Stay safe, Kelly Ripa
Kelly Ripa is a national treasure and I'm worried about her. During some recent banter with Live! co-host Ryan Seacrest, Ripa mentioned that she and her husband Mark Consuelos keep their knife stash dull so as to minimize the potential of injury and I think I may have screamed aloud at the television. I'm not sure what's happening chez Ripa-Consuelos where this has become a problem that requires a solution, but they've arrived at the wrong one.
Dull knives cause infinitely worse and more frequent injuries than sharp ones for a few reasons. Dull knives require more pressure to use, which can make them prone to slipping. And if they do, they hit with that much more force, and result in a more ragged, much harder to heal injury than one a sharp knife would make. I want so much better for Kelly Ripa, and I want better for you. I don't expect Kelly Ripa to begin sharpening her own knives—per several stories about her morning routine that I just skimmed, she goes to bed at 1 a.m., fights insomnia, gets up at 6 or 6:30 a.m., and then goes about the business of being America's sparkly sunshine aunt. Preserve that precious energy for your restorative evenings with Anderson Cooper, Kelly Ripa, and take your knives to be professionally sharpened.
Yes, it's entirely possible to sharpen your knives at home, and it's something everyone should do on the regular to preserve the integrity of your blades (and, again, stay safe) but here in the thick of the holidays, forestalling kitchen bloodshed should be one of your priorities. Once you have your knives sharpened by a pro you can maintain them without too much hassle, but maybe just this time, let them set the baseline so you can concentrate on other holiday matters or maybe get a nice manicure on your knife-scarred hands. It's OK to be kind to yourself sometimes.
I live in a neighborhood where a knife sharpening truck rolls through playing a merry tune like Mister Softee, but that's likely not the case elsewhere.
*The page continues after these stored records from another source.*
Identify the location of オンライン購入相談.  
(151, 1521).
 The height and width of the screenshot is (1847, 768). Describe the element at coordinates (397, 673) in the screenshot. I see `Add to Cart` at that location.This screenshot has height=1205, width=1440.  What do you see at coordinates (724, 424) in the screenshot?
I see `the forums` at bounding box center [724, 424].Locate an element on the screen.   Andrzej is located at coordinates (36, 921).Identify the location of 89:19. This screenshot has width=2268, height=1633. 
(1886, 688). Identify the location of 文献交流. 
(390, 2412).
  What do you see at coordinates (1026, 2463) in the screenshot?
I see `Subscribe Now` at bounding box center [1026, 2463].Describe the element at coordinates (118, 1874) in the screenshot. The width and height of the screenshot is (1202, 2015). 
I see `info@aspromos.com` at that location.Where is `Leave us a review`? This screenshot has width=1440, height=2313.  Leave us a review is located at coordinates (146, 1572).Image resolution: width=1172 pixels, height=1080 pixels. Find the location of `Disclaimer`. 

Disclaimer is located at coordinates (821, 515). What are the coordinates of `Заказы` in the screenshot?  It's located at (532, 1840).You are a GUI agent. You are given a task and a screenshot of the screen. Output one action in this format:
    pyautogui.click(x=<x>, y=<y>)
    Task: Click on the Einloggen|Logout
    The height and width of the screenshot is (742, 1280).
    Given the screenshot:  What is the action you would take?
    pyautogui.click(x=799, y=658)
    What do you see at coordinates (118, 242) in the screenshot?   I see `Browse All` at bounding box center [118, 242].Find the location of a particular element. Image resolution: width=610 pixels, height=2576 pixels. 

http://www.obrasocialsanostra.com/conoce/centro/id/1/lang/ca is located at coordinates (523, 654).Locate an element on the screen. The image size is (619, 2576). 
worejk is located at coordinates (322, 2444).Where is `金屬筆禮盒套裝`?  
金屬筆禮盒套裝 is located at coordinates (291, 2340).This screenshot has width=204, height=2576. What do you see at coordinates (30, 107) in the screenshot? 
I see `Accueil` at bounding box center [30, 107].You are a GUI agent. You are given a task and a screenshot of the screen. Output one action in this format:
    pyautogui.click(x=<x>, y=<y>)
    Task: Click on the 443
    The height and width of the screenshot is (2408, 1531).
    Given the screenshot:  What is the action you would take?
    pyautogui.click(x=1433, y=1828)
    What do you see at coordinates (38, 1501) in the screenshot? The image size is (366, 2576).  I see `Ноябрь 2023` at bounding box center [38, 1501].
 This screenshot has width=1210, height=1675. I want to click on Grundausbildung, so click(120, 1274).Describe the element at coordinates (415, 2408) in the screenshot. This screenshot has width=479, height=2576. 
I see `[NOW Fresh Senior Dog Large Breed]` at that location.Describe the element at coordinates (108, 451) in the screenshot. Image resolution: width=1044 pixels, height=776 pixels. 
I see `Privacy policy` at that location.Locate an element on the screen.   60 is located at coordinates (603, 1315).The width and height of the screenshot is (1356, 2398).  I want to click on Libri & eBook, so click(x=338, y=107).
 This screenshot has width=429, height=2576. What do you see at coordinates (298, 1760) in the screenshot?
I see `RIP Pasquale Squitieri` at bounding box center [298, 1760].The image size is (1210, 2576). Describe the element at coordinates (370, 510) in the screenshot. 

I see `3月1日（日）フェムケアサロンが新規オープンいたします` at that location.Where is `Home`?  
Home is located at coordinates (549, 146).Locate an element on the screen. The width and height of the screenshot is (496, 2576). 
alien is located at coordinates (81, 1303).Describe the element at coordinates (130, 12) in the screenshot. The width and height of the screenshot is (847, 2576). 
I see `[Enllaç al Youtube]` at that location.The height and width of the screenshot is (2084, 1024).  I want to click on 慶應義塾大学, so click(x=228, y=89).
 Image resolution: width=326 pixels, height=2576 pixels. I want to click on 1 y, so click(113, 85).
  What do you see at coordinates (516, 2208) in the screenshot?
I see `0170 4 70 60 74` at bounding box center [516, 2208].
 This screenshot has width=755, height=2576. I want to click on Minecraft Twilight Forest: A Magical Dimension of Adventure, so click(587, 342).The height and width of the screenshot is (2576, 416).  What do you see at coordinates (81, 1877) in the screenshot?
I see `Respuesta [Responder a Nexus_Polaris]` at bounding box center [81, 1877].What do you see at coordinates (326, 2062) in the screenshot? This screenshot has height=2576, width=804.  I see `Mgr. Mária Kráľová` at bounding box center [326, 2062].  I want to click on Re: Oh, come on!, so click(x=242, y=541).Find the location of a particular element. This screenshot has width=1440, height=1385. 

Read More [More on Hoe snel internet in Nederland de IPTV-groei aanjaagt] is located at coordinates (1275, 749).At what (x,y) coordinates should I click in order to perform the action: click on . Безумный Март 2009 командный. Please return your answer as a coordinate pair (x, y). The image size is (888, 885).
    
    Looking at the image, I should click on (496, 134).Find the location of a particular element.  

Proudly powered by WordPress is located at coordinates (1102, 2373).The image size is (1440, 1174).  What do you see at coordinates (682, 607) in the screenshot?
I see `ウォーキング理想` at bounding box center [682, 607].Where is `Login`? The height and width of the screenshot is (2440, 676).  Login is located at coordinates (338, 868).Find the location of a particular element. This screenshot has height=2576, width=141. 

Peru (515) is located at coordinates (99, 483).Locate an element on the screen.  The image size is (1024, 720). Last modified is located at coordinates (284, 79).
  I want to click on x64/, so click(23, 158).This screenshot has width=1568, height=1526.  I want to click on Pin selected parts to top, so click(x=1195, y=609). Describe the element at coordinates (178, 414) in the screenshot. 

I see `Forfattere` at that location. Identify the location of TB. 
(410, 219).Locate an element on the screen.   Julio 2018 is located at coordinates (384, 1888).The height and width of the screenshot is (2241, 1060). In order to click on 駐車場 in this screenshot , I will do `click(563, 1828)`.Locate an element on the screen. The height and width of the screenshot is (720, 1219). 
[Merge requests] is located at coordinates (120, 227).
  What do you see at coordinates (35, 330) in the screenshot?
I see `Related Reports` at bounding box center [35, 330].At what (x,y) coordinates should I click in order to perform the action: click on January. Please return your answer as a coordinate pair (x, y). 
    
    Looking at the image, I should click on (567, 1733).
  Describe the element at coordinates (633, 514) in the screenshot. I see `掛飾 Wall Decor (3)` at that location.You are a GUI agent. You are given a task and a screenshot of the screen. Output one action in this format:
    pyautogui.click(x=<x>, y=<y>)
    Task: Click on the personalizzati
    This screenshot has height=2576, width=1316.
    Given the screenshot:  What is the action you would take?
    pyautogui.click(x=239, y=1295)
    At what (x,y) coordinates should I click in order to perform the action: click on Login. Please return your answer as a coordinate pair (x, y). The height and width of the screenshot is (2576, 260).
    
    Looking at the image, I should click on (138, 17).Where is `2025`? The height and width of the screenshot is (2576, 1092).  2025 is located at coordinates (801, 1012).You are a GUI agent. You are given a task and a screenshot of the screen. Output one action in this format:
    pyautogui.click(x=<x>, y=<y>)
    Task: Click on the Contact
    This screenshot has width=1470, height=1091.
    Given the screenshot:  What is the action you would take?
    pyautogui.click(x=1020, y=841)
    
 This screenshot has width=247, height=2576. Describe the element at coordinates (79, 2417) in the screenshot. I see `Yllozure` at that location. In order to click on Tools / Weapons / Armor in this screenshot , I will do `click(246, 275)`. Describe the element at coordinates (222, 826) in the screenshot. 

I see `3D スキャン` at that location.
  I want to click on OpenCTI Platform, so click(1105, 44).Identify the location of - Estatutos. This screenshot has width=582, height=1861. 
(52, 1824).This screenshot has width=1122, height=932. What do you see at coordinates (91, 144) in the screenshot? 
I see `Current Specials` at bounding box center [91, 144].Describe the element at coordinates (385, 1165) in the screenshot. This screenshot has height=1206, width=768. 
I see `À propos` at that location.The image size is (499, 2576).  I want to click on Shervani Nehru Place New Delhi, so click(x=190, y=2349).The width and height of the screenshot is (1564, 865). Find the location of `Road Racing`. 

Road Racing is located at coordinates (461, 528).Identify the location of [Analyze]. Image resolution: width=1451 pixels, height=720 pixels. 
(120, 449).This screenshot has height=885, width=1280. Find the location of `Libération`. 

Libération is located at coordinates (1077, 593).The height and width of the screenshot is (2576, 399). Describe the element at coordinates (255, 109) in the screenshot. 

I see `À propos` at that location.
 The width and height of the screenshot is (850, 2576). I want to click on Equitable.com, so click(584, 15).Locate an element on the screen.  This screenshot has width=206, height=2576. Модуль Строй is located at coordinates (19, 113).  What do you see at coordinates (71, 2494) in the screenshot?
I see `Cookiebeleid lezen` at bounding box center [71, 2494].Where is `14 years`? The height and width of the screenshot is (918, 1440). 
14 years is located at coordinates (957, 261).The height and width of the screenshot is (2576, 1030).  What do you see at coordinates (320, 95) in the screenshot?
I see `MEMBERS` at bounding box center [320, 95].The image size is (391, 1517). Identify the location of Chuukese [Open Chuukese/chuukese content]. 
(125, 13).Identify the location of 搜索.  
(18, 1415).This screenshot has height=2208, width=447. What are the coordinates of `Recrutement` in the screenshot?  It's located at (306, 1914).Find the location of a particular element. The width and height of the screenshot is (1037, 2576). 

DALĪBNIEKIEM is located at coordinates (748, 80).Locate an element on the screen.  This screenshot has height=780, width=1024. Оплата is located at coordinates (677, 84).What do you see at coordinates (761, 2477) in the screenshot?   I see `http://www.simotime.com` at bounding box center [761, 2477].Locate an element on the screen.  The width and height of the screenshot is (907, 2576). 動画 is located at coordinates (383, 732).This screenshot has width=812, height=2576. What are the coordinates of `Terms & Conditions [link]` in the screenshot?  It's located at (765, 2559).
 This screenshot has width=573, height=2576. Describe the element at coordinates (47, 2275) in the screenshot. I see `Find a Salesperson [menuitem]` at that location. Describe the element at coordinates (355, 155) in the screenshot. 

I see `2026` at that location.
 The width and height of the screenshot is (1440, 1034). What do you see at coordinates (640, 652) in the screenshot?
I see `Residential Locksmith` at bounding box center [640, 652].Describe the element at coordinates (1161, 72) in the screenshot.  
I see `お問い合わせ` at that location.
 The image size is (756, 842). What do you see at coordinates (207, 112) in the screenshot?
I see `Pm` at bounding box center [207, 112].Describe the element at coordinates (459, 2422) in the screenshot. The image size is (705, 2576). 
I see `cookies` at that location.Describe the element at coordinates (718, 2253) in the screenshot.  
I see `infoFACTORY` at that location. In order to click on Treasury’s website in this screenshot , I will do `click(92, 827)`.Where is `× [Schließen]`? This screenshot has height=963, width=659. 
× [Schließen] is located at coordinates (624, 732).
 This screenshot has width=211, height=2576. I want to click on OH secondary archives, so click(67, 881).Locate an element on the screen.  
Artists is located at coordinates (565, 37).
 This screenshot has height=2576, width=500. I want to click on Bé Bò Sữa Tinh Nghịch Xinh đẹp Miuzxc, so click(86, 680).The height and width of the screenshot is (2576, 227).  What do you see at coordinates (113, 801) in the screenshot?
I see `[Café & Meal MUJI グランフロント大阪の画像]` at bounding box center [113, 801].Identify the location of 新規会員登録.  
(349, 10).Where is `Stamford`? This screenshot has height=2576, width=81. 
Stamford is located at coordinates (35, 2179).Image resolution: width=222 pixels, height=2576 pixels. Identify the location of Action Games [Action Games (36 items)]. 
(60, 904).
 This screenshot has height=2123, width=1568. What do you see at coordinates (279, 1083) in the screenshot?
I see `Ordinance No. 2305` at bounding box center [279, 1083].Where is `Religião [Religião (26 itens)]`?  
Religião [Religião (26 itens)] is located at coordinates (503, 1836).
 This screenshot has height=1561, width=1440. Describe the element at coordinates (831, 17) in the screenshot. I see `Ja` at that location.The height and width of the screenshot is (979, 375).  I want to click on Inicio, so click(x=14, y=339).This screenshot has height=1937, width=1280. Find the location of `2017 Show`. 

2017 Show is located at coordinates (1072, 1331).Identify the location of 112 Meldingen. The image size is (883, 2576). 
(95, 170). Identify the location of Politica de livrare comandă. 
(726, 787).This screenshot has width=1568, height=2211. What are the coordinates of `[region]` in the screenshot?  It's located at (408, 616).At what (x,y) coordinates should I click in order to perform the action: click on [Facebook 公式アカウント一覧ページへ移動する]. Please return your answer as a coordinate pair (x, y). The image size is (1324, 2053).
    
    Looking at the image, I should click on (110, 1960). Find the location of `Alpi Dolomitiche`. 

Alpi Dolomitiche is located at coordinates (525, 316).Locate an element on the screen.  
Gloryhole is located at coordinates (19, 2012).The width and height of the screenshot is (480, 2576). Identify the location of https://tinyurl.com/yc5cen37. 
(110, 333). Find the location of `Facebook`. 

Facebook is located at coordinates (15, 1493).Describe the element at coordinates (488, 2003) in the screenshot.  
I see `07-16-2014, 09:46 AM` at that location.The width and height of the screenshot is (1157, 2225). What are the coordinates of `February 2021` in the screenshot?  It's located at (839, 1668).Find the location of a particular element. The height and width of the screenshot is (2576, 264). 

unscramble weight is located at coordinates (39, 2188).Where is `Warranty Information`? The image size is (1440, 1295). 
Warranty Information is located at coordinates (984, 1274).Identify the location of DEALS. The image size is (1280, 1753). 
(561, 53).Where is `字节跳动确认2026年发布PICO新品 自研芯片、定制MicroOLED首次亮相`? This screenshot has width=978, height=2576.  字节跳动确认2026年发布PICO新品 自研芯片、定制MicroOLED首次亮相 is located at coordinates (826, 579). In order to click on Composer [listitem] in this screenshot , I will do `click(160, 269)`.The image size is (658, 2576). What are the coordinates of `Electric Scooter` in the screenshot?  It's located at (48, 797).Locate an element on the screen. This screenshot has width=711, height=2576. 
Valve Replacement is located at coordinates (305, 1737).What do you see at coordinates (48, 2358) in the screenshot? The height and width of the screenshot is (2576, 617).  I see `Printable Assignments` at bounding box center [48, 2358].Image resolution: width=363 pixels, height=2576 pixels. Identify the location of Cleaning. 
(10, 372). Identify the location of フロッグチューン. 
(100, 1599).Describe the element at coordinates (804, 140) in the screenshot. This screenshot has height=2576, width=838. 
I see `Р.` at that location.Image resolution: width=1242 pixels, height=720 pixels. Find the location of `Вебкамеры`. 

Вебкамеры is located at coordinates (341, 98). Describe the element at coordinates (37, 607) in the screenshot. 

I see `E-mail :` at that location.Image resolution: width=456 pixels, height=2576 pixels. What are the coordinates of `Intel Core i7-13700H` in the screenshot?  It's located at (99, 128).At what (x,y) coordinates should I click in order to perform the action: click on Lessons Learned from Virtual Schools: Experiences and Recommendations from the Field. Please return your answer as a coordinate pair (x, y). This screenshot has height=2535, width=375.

Package your knives safely for transit by packing them in a knife roll (should you possess such a thing), rolling them in kitchen towels, or putting them between taped-together sheets of cardboard (a folder or thick envelope also works well) to schlep to your local knife sharpening service. Where's that? Plenty of cookware shops—like Williams-Sonoma and Sur La Table—offer knife sharpening, as do some grocery stores, butcher shops, hardware stores and fix-it businesses like shoe repair and locksmith shops. There are also dedicated knife sharpening businesses—some of which provide mail order service if you don't mind being separated from your stash for a while (maybe send them off on your way out of town for vacation). Kelly Ripa, you can probably just have your assistant do this.
You know in your heart when your knife is dull, but a good rule of (not cutting off your) thumb is to try to slice through a tomato. If the blade goes through anything but easily, it's time to sharpen. Honestly, Kelly, as a great lover of dining out, you could probably just roll up to the restaurant and send them back to the kitchen and they would one billion percent pull someone off the line to make sure they were honed by the time dessert rolled around, but I wouldn't suggest that to a non-Ripa. Maybe find a line cook who could use some extra cash for the holidays (that would be all of them) and work out a deal. Then make it your New Year's resolution to keep right on that edge and never let your blades dull again.